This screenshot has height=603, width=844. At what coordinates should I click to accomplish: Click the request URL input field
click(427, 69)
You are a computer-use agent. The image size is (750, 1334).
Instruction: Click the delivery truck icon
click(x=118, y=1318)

==

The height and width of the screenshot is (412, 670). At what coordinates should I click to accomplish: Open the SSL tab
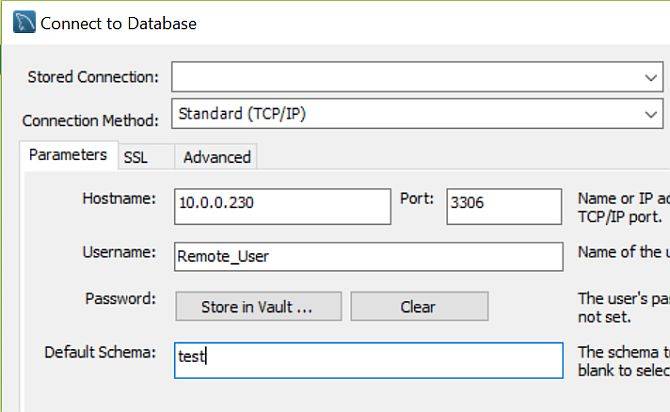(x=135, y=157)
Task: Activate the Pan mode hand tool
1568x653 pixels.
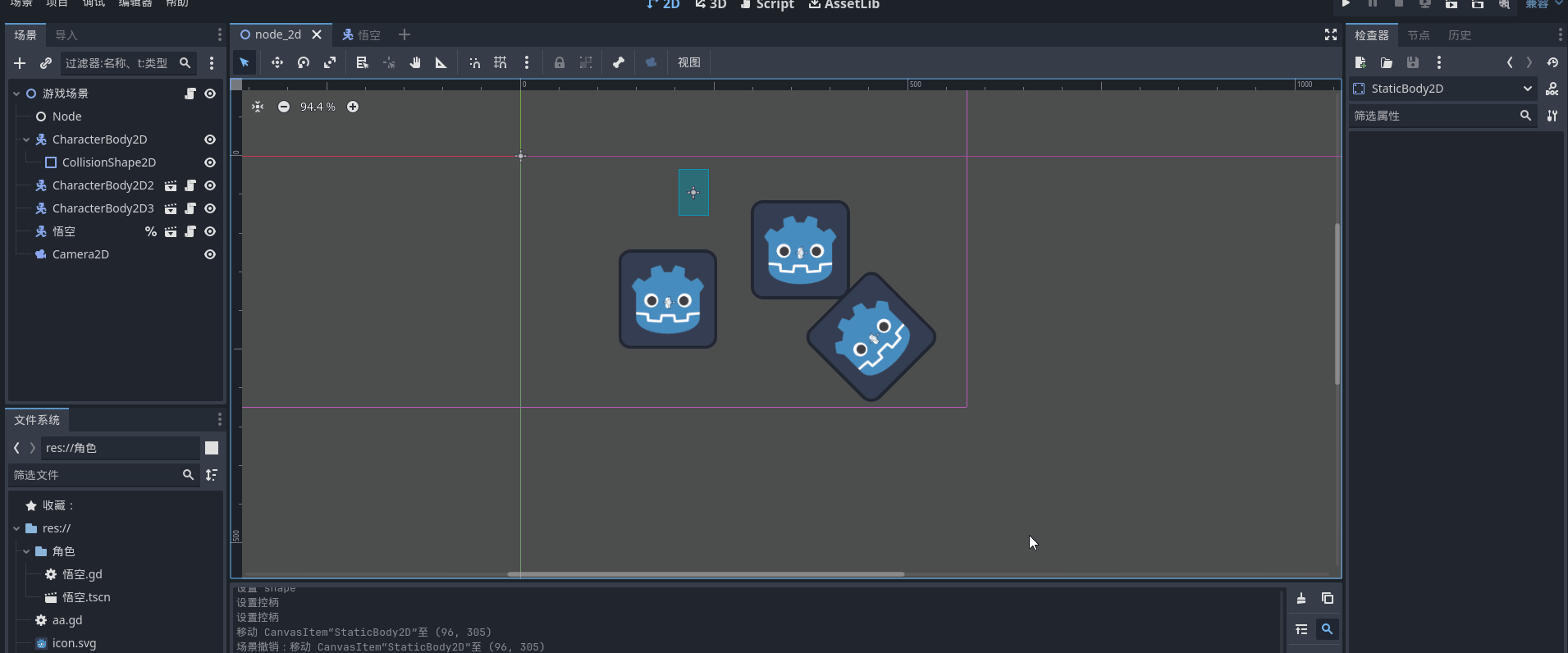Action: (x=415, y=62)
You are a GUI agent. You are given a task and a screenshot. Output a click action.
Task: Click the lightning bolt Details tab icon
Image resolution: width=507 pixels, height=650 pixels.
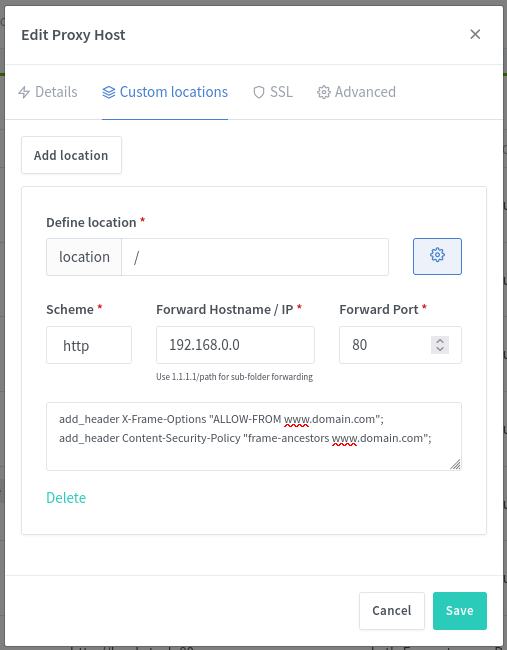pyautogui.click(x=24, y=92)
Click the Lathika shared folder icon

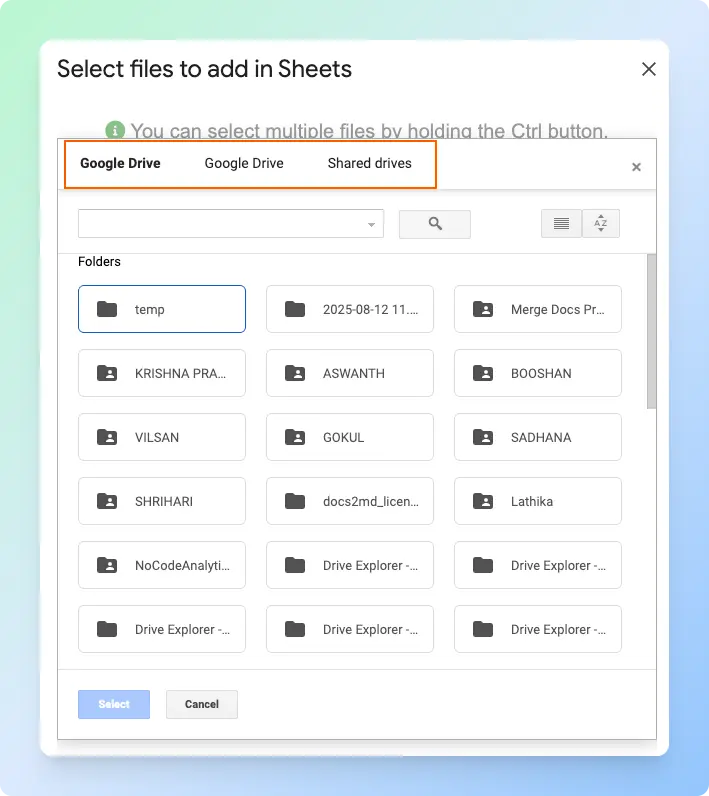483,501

#### [Your goal]
Total lines holding "agent" in the records: report this figure alone.

#### [Answer to the problem]
2